There was a flurry of stories last week about an arxiv preprint on optical trapping of an ion. Somewhat surprisingly for an arxiv-only paper, it got a write-up in Physics World. While I generally like Physics World, I have to take issue with their description of why this is interesting:
In the past, the trapping of atomic particles has followed a basic rule: use radio-frequency (RF) electromagnetic fields for ions, and optical lasers for neutral particles, such as atoms. This is because RF fields can only exert electric forces on charges; try to use them on neutral particles and there's little effect. A laser, on the other hand, can draw the dipole moments of neutral particles towards the centre of its beam. But the resultant optical trap is relatively weak, and so ions - which are sensitive to stray electric fields - easily escape.
This is not entirely true. RF fields (if you stretch the definition of RF a little to include microwaves) can and have been used to trap neutral atoms: see "Demonstration of neutral atom trapping with microwaves", which came out not too long after I started grad school (the work was done before I got there, the paper after). It's not a tremendously effective trap, but it does work.
The reason RF fields are used to trap ions is that they're almost but not quite DC fields.
The difference between ions and atoms is that ions are charged. Because they have electric charge, they can be pushed around by electrostatic interactions. Neutral atoms, on the other hand, interact with charged objects only through their induced dipole moments (neutral atoms have no permanent dipole moments, unless there's a really tiny one from the electron EDM), and those forces are many times weaker, and drop off much more rapidly with distance. If you want to use electrostatic forces to manipulate a neutral atom, you need to use an enormous potential difference, or put your electrodes right on top of the atoms.
Ions, though, are quite readily pushed around with relatively small electric fields, on account of their electric charge. Which means that if you want to trap an ion, electrostatic forces are the way to go.
The problem is, there's a formal result about electrostatics called Earnshaw's Theorem that shows it's impossible to trap a charged particle using only static potentials. You can try to do the obvious thing, and surround the ion with electrodes having the same sign of charge, so as to always push it back to the center, but when you do that, it sort of squirts out to the side. No matter what you do, there's always a path that the ion can sneak out along.
What you can do, though, is to switch back and forth between two different trap configurations. You put voltages on your electrode that will trap it effectively in the vertical direction, say, but allow it to slip out horizontally.
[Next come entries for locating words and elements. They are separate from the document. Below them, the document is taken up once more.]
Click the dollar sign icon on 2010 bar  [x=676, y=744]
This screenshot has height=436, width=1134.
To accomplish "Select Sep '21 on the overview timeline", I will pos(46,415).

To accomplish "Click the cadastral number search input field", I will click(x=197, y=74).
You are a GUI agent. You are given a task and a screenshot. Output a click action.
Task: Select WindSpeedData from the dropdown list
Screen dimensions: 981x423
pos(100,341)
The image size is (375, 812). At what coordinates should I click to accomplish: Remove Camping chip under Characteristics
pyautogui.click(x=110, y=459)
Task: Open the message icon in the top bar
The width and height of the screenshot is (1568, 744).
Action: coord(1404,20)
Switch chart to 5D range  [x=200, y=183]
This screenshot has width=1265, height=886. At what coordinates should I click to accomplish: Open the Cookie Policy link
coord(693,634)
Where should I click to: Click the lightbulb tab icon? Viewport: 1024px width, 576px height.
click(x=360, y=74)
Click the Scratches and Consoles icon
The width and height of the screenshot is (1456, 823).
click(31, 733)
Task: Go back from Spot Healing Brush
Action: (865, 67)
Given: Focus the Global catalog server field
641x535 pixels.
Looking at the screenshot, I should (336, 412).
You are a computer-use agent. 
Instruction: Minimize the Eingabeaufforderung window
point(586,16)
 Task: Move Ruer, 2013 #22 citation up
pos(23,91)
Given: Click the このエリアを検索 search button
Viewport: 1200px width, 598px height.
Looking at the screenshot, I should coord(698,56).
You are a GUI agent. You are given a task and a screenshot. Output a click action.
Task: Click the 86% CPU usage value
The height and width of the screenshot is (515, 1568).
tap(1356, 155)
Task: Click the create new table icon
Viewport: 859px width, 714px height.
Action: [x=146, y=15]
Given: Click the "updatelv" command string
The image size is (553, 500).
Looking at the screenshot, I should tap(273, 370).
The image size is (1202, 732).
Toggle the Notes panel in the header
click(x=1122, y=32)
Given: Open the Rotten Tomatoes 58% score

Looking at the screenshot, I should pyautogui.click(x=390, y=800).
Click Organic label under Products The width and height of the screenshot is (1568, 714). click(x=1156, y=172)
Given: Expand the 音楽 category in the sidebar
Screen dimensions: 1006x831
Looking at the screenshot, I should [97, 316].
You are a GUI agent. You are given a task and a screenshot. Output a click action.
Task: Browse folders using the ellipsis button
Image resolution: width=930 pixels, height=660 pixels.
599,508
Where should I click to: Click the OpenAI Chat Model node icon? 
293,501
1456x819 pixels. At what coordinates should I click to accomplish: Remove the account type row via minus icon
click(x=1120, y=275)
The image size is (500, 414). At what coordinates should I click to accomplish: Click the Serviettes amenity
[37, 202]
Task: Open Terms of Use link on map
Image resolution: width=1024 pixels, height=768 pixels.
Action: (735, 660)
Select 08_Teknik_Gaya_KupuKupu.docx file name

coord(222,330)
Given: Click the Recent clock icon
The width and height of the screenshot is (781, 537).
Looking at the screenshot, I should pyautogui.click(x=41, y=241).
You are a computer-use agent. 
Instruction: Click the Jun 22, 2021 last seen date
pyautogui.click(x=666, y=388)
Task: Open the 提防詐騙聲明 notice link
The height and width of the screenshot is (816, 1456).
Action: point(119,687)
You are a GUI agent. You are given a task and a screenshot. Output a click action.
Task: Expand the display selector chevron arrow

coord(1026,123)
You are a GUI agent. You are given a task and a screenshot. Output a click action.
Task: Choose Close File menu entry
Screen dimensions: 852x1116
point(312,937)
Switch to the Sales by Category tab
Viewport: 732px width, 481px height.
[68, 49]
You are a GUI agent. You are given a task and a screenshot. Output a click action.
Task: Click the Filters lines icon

Just when it starts to head out the side, though, you switch the voltages to a configuration that provides strong left-right trapping, but lets the ion escape up or down. When it starts to move out in a vertical direction, you switch back to the first configuration, and so on.
(The third dimension, in and out of the page, you can close off with static fields. You can't make a stable three-dimensional trap with static fields, but you can do two of the three at any given time.)
If you switch the voltages fast enough, the forces the ion feels will sort of average out into a stable trapping configuration. The forces are basically electrostatic forces, but they change direction quickly enough that the ions can't use Earnshaw's theorem to escape-- before they can make any progress in the untrapped direction, the force switches to stop them from going that way.
How fast is fast enough? Well, you want to make sure that you're shifting the voltages faster than the ions can respond, but not so fast that you get close to any of the resonant frequencies in the ion, at which point you have to start treating the oscillating field like light, rather than like a dc field. Ions move on a time scale of a millisecond or so, so you want to switch faster than kilohertz, and most of the relevant resonances are in the several gigahertz ranges, so tens of megahertz are pretty much the sweet spot for ion trap operation. Hence, RF fields.
So, why hasn't anybody trapped ions with light before? Because there hasn't been any reason to. For the majority of the things people have wanted to do with ions, RF traps are just fine, and provide strong trapping with relatively little effort. There's no reason optical forces wouldn't work, it's just that there's no huge upside to using optical traps rather than RF traps.
My reaction on seeing the news stories about this (this is a rare case where I prefer axivblog's take to Physics World's) wasn't "Wow! This opens up exciting new opportunities!", it was "Huh. They haven't done that before now?" It's a nice result, and will allow studies of things like collisions between ions and neutral atoms in the same trap, but I just don't see this as a dramatic, game-changing result.